- **原文**

2、语音合成 Festival sound_play 是 ros-indigo-audio-common 的一部分

  1) 安装
   sudo apt-get install ros-indigo-audio-common
   sudo apt-get install libasound2
  2) 测试
     运行服务节点  rosrun sound_play soundplay_node.py
     添加发音文本  rosrun sound_play say.py "Greetings Humans. Take me to your leader."
     默认发音： voice_kal_diphone
     
  3) 添加新的发音库 
     a) 查看已经安装的发音库
       ls /usr/share/festival/voices/english >>> 就一个 voice_kal_diphone
     b) 查看全部的 Festival语言库
       sudo apt-cache search --names-only festvox-*
   
            >>>

festvox-don - minimal British English male speaker for festival
festvox-ellpc11k - Castilian Spanish male speaker for Festival
festvox-en1 - mbrola-en1 voice support for festival
festvox-rablpc16k - British English male speaker for festival, 16khz sample rate
festvox-rablpc8k - British English male speaker for festival, 8khz sample rate
festvox-us1 - mbrola-us1 voice support for festival
festvox-us2 - mbrola-us2 voice support for festival
festvox-us3 - mbrola-us3 voice support for festival
festvox-ca-ona-hts - Catalan female speaker for festival, 16kHz HTS
festvox-czech-dita - Czech adult female speaker "dita" for Festival
festvox-czech-krb - Czech child male speaker "krb" for Festival
festvox-czech-machac - Czech adult male speaker "machac" for Festival
festvox-czech-ph - Czech male speaker for Festival
festvox-hi-nsk - Hindi male speaker for festival
festvox-italp16k - Italian female speaker for Festival
festvox-itapc16k - Italian male speaker for Festival
festvox-kallpc16k - American English male speaker for festival, 16khz sample rate
festvox-kallpc8k - American English male speaker for festival, 8khz sample rate
festvox-kdlpc16k - American English male speaker for festival, 16khz sample rate
festvox-kdlpc8k - American English male speaker for festival, 8khz sample rate
festvox-mr-nsk - Marathi male speaker for festival
festvox-ru - Russian male speaker for Festival
festvox-suopuhe-common - Common files for Festival Finnish speakers
festvox-suopuhe-lj - Finnish female speaker for Festival
festvox-suopuhe-mv - Finnish male speaker for festival
festvox-te-nsk - Telugu (te) male speaker for festival

     c) 安装指定的语音库
        sudo apt-get install festvox-don
     d) 测试新的发音 指定发音源
        rosrun sound_play say.py "Welcome to the future" voice_don_diphone
     e) 播放语言文件 声音
        rosrun sound_play play.py `rospack find rbx1_speech`/sounds/R2D2a.wav
     f) 播放内建音乐 数字1~5
        rosrun sound_play playbuiltin.py 4
        
    4) 使用ros节点

# talkback.py
import rospy
from std_msgs.msg import String
from sound_play.libsoundplay import SoundClient # SoundClient 客户端  
import sys

class TalkBack:
    def __init__(self, script_path): #初始化 类
        rospy.init_node('talkback')  #新建节点
        rospy.on_shutdown(self.cleanup)#自尽
        
        # Set the default TTS voice to use  声音源
        self.voice = rospy.get_param("~voice", "voice_don_diphone")

- **简短练习 1**
根据原文回答：
(a) 测试时的默认发音是什么？
(b) 安装 festvox-don 语音库使用哪条命令？
(c) talkback.py 中新建节点的名称是什么？
- **简短练习 2**
请接续关于 sound_play 语音合成的原文，从其最后一行之后往下写。
所附列表取自另一来源。

- **所供信息**
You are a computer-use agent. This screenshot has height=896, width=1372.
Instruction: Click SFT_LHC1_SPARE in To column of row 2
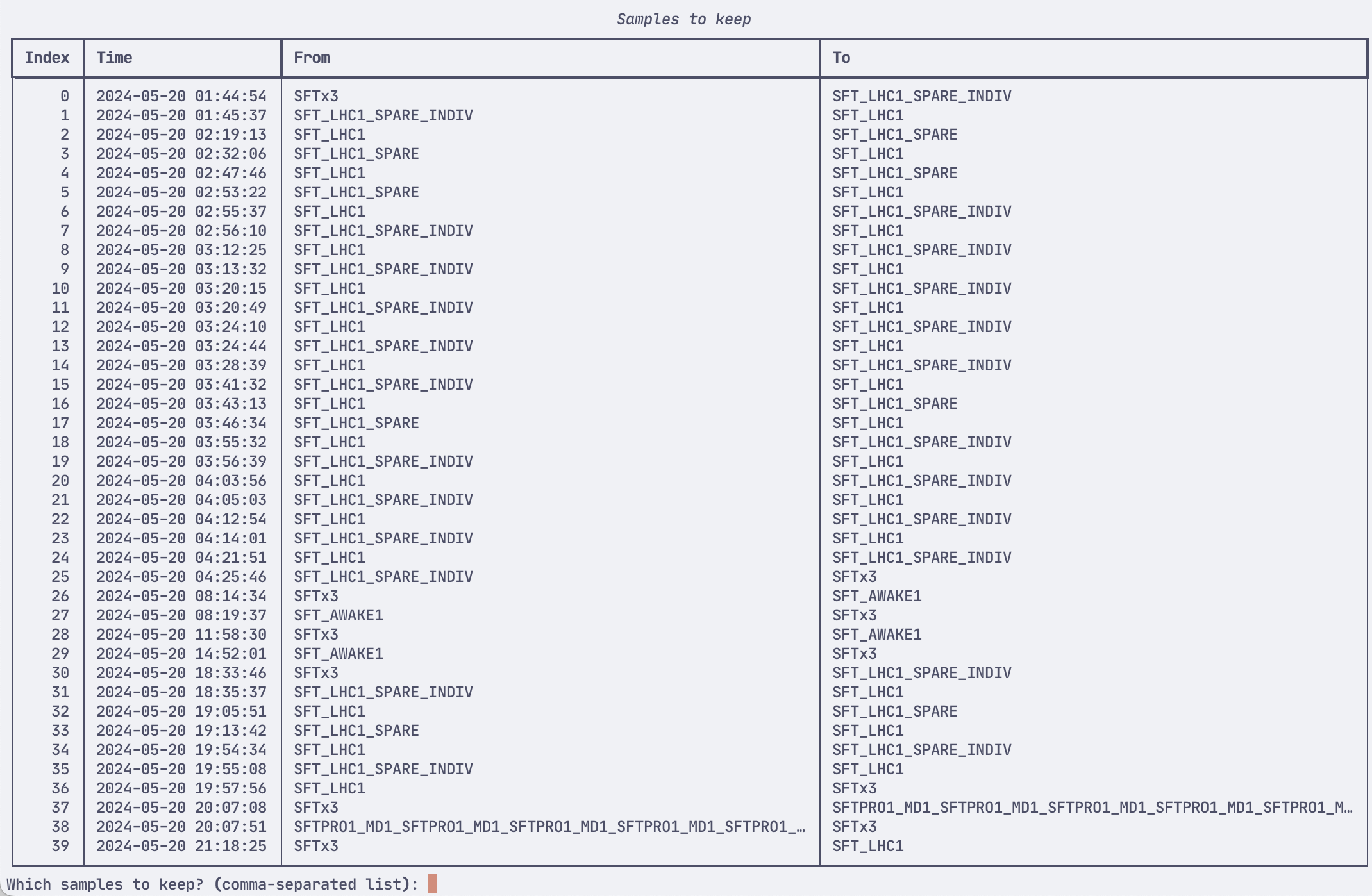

...

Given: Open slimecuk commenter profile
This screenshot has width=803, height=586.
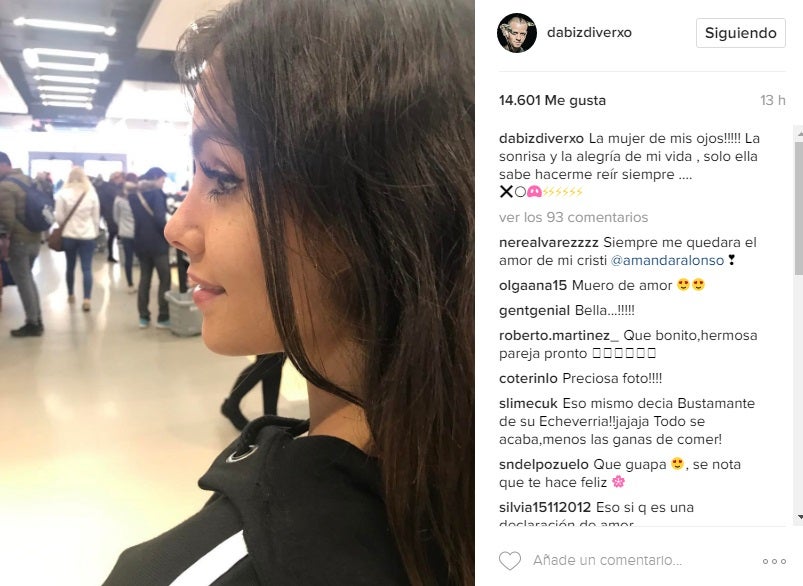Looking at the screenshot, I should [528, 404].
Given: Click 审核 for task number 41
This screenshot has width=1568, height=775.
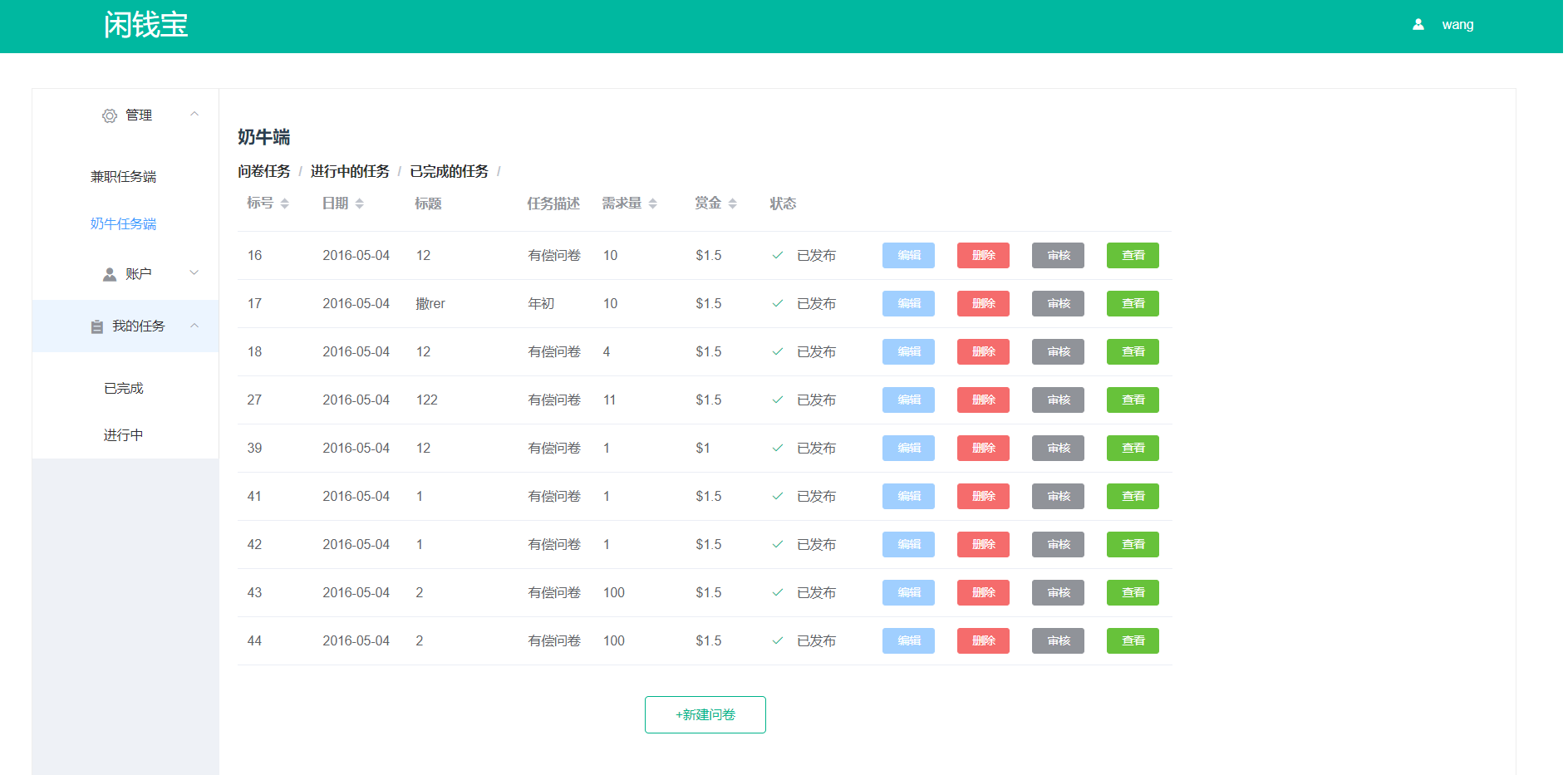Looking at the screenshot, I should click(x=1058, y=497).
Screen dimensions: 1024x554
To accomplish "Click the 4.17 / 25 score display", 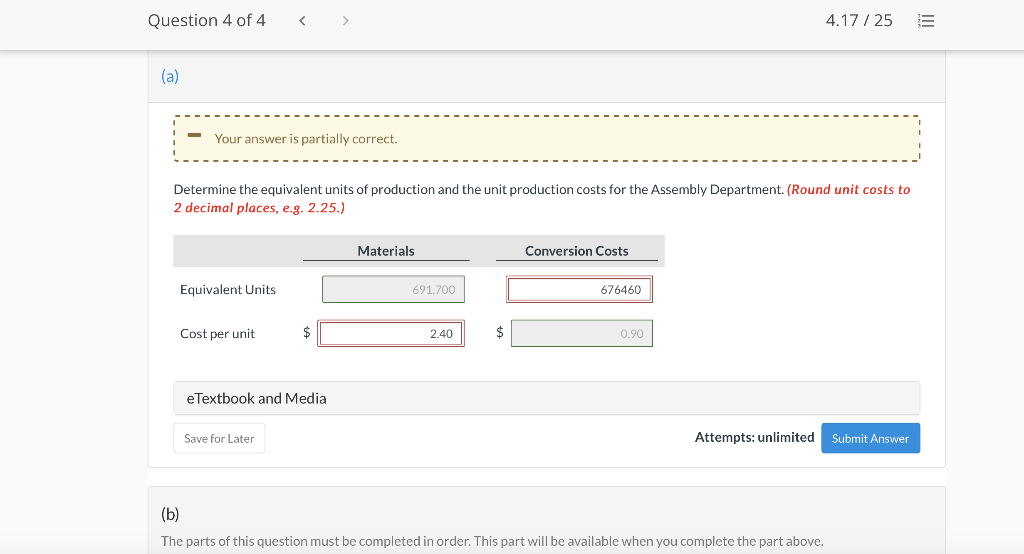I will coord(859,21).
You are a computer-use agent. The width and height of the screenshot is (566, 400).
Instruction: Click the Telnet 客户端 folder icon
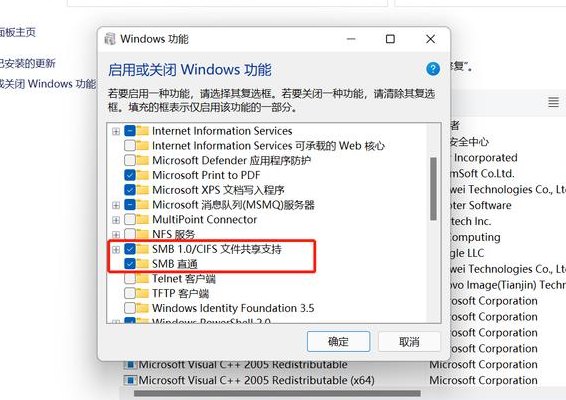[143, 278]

- **结果 1**
(a) voice_kal_diphone
(b) sudo apt-get install festvox-don
(c) talkback

- **结果 2**
        # Set the wave file path if used    文件路径
        self.wavepath = rospy.get_param("~wavepath", script_path + "/../sounds")
        
        # Create the sound client object
        self.soundhandle = SoundClient() #客户端
        
        # Wait a moment to let the client connect to the
        # sound_play server
        rospy.sleep(1)
        
        # Make sure any lingering sound_play processes are stopped.
        self.soundhandle.stopAll()      # 终止发音
        
        # Announce that we are ready for input
        self.soundhandle.playWave(self.wavepath + "/R2D2a.wav") #播放声音文件
        rospy.sleep(1)
        self.soundhandle.say("Ready", self.voice)               #发音
        
        rospy.loginfo("Say one of the navigation commands...")

        # Subscribe to the recognizer output and set the callback function
        rospy.Subscriber('/recognizer/output', String, self.talkback) #订阅语音识别话题
        
    def talkback(self, msg):
        # Print the recognized words on the screen
        rospy.loginfo(msg.data)      #回显   
        # Speak the recognized words in the selected voice
        self.soundhandle.say(msg.data, self.voice)   #发音  
        # Uncomment to play one of the built-in sounds
        #rospy.sleep(2)
        #self.soundhandle.play(5)
        
        # Uncomment to play a wave file
        #rospy.sleep(2)
        #self.soundhandle.playWave(self.wavepath + "/R2D2a.wav")

    def cleanup(self):
        self.soundhandle.stopAll()
        rospy.loginfo("Shutting down talkback node...")

if __name__=="__main__":
    try:
        TalkBack(sys.path[0])
        rospy.spin()
    except rospy.ROSInterruptException:
        rospy.loginfo("Talkback node terminated.")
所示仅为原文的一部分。